Des gens qui les connaissent bien sont convaincus que c'est elle qui, préoccupée par l'état de santé de son mari, l'a incité à déléguer une bonne partie des ses responsabilités à son ami Aldo Giampaolo, en juin 2014, et qui, quelques mois plus tard, a décidé d'annuler sa tournée asiatique et tous ses concerts à Las Vegas jusqu'en mars 2015. En février 2015, elle annonçait son retour à compter du 27 août et révélait du même coup que le cancer d'Angélil avait refait surface une troisième fois.

Jouer ses cartes

Quand, en mars 1999, son médecin lui a appris qu'il devrait être opéré le jour même pour une masse cancéreuse à la gorge, René Angélil lui a demandé quelles étaient ses chances. 70%, lui a dit le Dr Steckler. «René a réfléchi un moment. Il a eu un faible sourire. Il a pensé que 70% des chances de réussir au black jack, ce n'était pas à négliger, au contraire, c'était très bon, très bien.»
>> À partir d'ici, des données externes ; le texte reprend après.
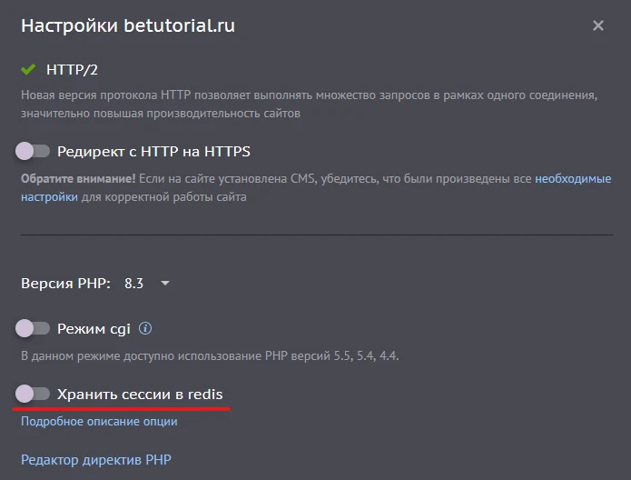This screenshot has width=631, height=480.
Task: Click the Режим cgi label text
Action: pos(94,328)
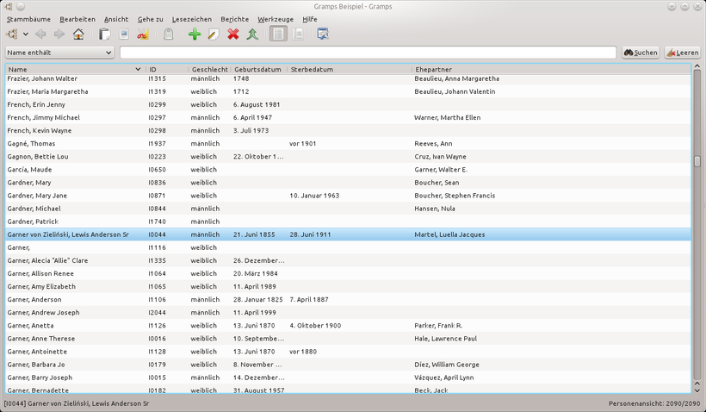Click the red X delete person icon
This screenshot has height=412, width=706.
(x=232, y=34)
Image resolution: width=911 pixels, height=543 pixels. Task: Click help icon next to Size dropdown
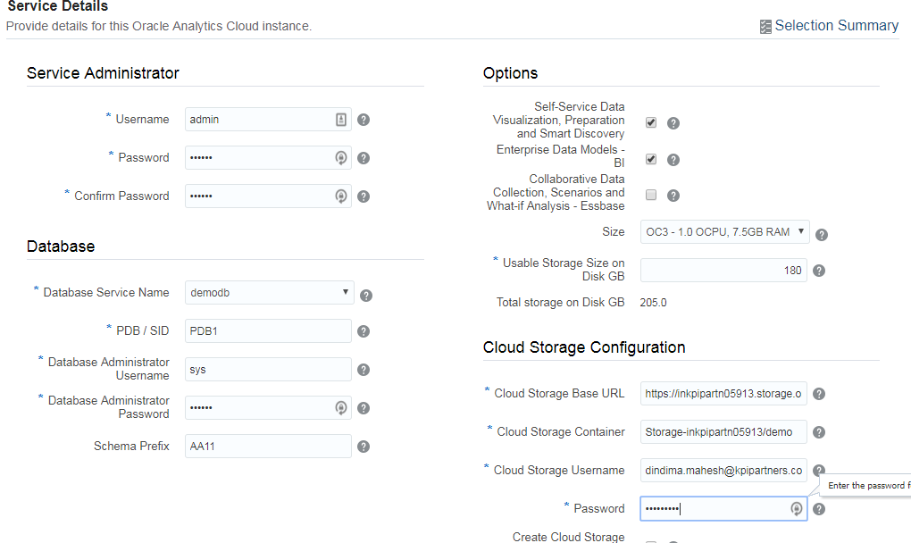coord(822,235)

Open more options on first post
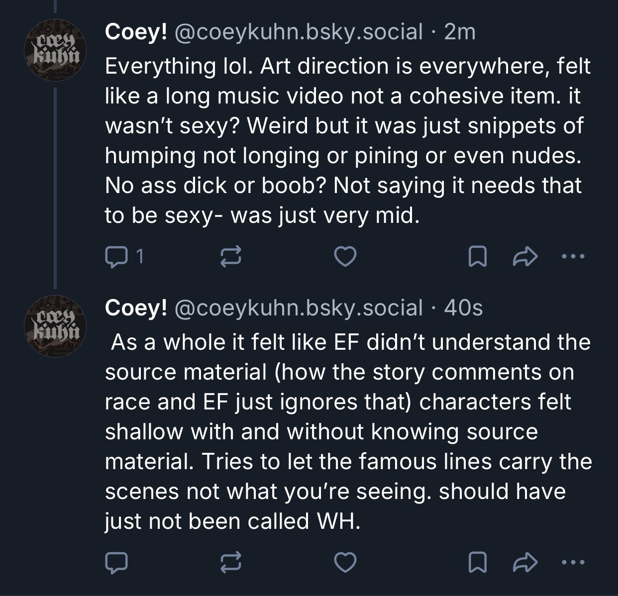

L'anecdote racontée dans Le maître du jeu, la biographie que lui a consacrée Georges-Hébert Germain, est caractéristique de l'homme qui aimait bien rappeler qu'après avoir coupé le cordon ombilical de son fils René-Charles, il lui a aussitôt donné sa première leçon de black jack.

Le jeu a été au coeur de ses succès et de ses échecs. Pour le premier contrat d'enregistrement de Céline Dion avec CBS, en 1986, il ne demandera pas la lune, mais il mettra le pied dans la porte d'une carrière internationale sans précédent, puis s'emploiera à provoquer les occasions pour permettre à sa chanteuse d'accéder au sommet. Une fois qu'elle sera établie, il fera pour elle des deals faramineux. «Il faut juste jouer ses cartes comme il faut», nous disait-il.

Les gros coups qu'a réussis Angélil pour Céline Dion, et qui en ont fait un imprésario admiré à l'échelle de la planète, n'étaient pas qu'une question de chance. Il avait un objectif et un plan pour l'atteindre et il ne se laissait jamais décourager par le scepticisme, sinon les rebuffades de ses partenaires.

Son pari le plus fou, c'est à Las Vegas que René Angélil l'a gagné haut la main. En négociant simultanément avec le Caesars Palace, MGM et Aladdin - devenu depuis le Planet Hollywood - pour le spectacle permanent A New Day, il a décroché le gros lot. Il a convaincu le Caesars Palace de lui construire un Colosseum au coût d'environ 100 millions pour lequel non seulement il n'a jamais payé de loyer, mais il pu collecter le loyer de son autre locataire, Sir Elton John.

Le Caesars a même fait construire à ses frais la maison de Lake Las Vegas que le Aladdin avait proposée à Angélil. Surtout, ce spectacle qu'à peu près personne ne croyait rentable à l'époque a marqué l'histoire de la capitale du jeu américaine.

Mais derrière le joueur de poker au visage imperturbable, René Angélil était un homme très sensible, un homme inquiet qui planifiait tout longtemps à l'avance, nous racontait Céline Dion au lendemain de la première de son deuxième spectacle à Las Vegas, en mars 2011.

«C'est dur à son âge, je pense. Il veut tellement qu'on ne manque de rien, ses enfants et moi. Il s'inquiète tout le temps. Il a peur de ne pas être là. J'ai l'impression qu'il vit le moment présent et donc, s'il reçoit une offre super intéressante, il va me la proposer et il va s'arranger pour la signer tout seul. Moi, je suis moins inquiète, je suis plus jeune. J'ai toujours fait confiance. Je me dis on verra. Mais lui, les "on verra", il a peur de ne pas voir ça. René, c'est notre ange gardien.»